機器の展示も何となく寂しく感じた。ただ、シンポジウムの内容はかなり勉強になった。いわゆる免疫学会というイメージより炎症学会といっても良い感じ。この分野の世界の潮流を身近に感じ、我々の研究室で、やるべき分野、やらなくて他の研究者たちに任せた方が良い分野の棲み分けを意識しながら朝から夜まで様々な発表を聞き続けた。しまいには気持ちが悪くなった位だった。
Inflammasome, Th17, regulatory T cell, ワクチンがキーワードだったように思う。同じような炎症モデルを用いており、いろいろな分子を潰すと必ず変化がでるというような状況。また、腸内細菌の影響を証明した発表も多く、生活習慣と免疫、炎症の関連性が明確になったように思えた。
そのような学会活動の合間をぬって、ちょっと、ミラノの市内見学。地下鉄の乗り換え駅であるドーモの教会は大変印象的であった。
この近辺が観光地であった。

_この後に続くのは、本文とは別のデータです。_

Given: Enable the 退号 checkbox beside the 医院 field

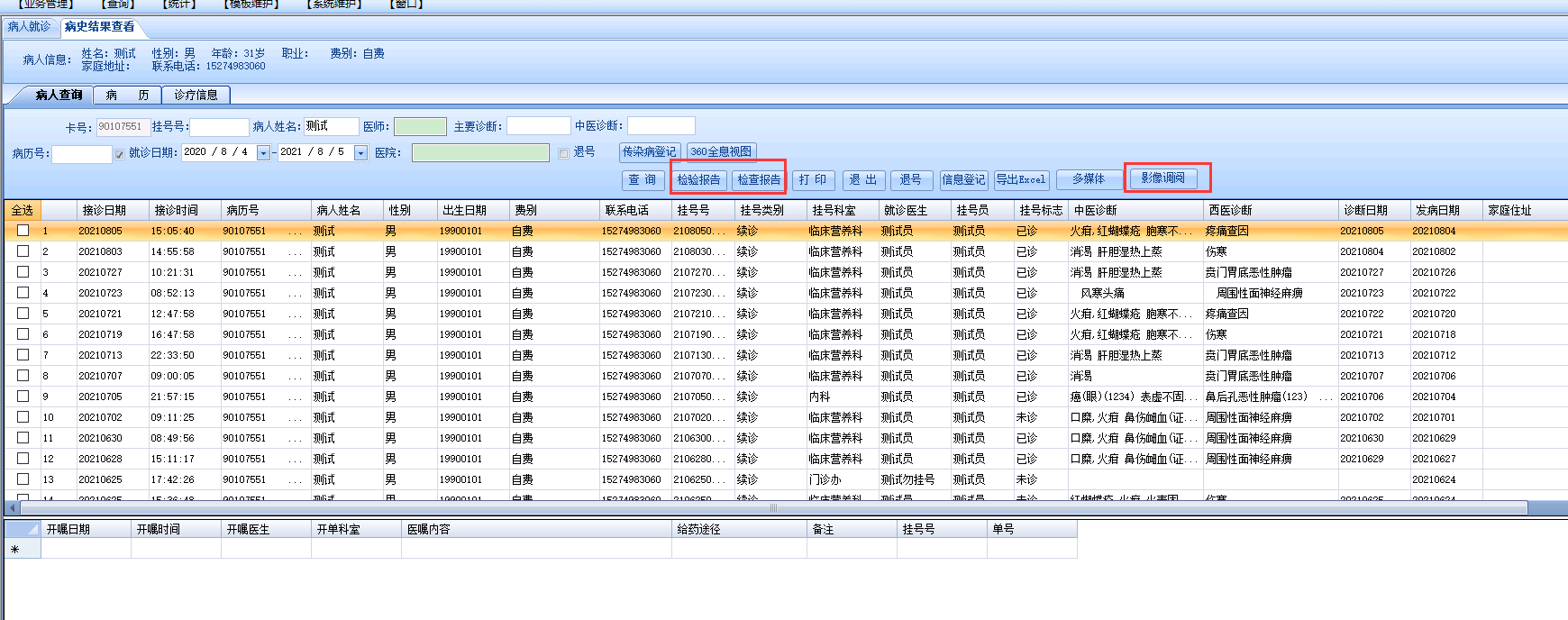Looking at the screenshot, I should (x=563, y=153).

また、学会期間中に、運良く、学会会場のすぐそばで、午後6時よりインテルの開幕戦があり、当日券の一番安い席(それでも28ユーロ)のホームゴール裏に座った。サポーターの迫力に驚き、そして、長友の得点で多いに感動した。子供と小さい頃に話をしていたこの場所に立ち、そして、開幕戦の日本人のゴールには、運命を感じた。一生の思い出となった。予定外のことであり、同時間の「最後の晩餐」の見学の予約は台無しになった。

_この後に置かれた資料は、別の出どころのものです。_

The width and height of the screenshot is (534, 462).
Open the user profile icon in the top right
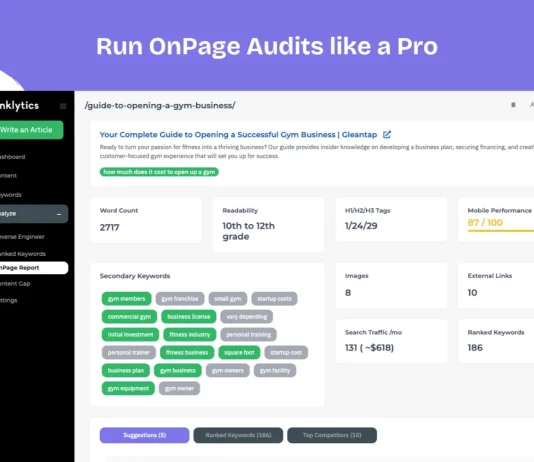click(x=532, y=105)
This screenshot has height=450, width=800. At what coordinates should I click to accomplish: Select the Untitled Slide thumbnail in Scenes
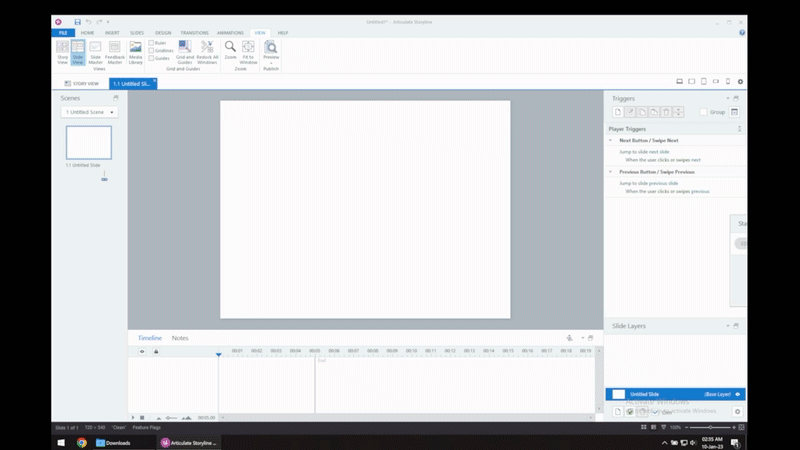pos(89,142)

最終日の午後、熊薬OBである村本氏がシンポジウムで発表していた。企業からの発表は珍しかった。ただ、日本の企業から情報収集のために多く参加していたようだった。
この出張期間中、体調が今ひとつであり、口内炎と舌炎に悩まされた。シェーフィールドでの水道水と食事が合わないのが大きな原因だと思う。今回は、時差ぼけが全くなく、学会を満喫できたことは良かった。日本でも朝早く目が覚めたりする等、時差ぼけの毎日が功を奏したのだろう。舌炎がなければ、おいしいイタリア料理を満喫できたのであろう。イタリア旅行するならローマが良いらしい。
今回、海外の学会のハシゴは初めてであり、8月17日に出発し、29日の夜に熊本に着くという長旅であった。今回の学会もかなり歩いた。講演も気分が悪くなるくらい聴きまくった。とにかく久々に疲労感を感じた学会出張であった。このようなケースは、ビジネスクラスが良いのかも。他大学の教授の先生がビジネスクラスに座っているのを横目でうらやましく見ながら、後方の団体客が多いエコノミー席に座る。幸いにも通路側を取ってもらっていたが、それでも隣にはでかい人が来ないことを祈っていた。今回、幸いにも行きも帰りも小さい女性。しかし、女性は女性でトイレ等に行く時に気を使ったり、寝ている間にいつのまにか隣に寄り掛からないよう気を使ったりして、疲労感の「倍返し」。昔、オーバーブッキングにより、ビジネスに乗れる機会があったが、疲れの程度が全然違うし、酒や料理の質が異なっていた。
3年後の本学会はオーストラリアのメルボルンだという。